**Exercise details**
Lay out the material below as a Markdown table with the columns Row and Line. Give each non-blank line its own numbered row and leave out the blank lines.

**Material to process**
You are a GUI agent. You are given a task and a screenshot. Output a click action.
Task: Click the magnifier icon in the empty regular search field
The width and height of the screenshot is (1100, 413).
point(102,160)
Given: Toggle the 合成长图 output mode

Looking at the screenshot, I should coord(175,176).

**Solution to the problem**
| Row | Line |
|---|---|
| 1 | You are a GUI agent. You are given a task and a screenshot. Output a click action. |
| 2 | Task: Click the magnifier icon in the empty regular search field |
| 3 | The width and height of the screenshot is (1100, 413). |
| 4 | point(102,160) |
| 5 | Given: Toggle the 合成长图 output mode |
| 6 | Looking at the screenshot, I should coord(175,176). |